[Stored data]
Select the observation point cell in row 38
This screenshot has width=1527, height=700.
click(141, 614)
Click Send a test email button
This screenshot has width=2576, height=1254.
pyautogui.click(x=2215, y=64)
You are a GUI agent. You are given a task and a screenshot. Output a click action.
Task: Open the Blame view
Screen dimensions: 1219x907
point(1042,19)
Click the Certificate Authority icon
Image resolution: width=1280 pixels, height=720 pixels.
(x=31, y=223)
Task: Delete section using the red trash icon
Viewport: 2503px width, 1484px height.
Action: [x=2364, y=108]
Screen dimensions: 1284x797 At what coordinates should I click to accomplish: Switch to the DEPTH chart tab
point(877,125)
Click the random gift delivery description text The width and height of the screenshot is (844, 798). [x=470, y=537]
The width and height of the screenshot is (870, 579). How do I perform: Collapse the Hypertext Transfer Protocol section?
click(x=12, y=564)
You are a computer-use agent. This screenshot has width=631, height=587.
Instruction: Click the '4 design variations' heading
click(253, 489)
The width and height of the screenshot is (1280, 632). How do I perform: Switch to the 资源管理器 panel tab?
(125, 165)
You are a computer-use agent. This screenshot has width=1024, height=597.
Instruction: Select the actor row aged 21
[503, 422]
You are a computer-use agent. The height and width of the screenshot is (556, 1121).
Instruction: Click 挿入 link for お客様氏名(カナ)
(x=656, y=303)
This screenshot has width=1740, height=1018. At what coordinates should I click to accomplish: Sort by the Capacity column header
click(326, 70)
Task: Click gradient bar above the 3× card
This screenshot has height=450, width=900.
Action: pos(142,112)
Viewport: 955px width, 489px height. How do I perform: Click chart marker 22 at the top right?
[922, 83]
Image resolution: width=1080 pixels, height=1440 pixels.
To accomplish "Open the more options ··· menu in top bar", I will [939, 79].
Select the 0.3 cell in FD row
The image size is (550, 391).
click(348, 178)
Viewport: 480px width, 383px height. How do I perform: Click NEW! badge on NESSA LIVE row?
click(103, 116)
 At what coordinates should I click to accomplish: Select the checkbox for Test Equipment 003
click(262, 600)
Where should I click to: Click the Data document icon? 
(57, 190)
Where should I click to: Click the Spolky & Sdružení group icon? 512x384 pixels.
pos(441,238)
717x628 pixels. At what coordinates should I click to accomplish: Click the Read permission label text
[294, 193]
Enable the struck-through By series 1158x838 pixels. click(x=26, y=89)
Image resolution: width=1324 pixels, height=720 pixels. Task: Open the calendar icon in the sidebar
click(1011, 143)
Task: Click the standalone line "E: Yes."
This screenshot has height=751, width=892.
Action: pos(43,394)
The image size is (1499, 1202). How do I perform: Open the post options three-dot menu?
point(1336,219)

▸ TASK
Copy all lines above containing the string "agent".

▸ EXERCISE SOLUTION
You are a GUI agent. You are given a task and a screenshot. Output a click action.
You are a computer-use agent. This screenshot has width=631, height=587.
You are a computer-use agent. This screenshot has width=1024, height=597.
You are a computer-use agent. The height and width of the screenshot is (556, 1121).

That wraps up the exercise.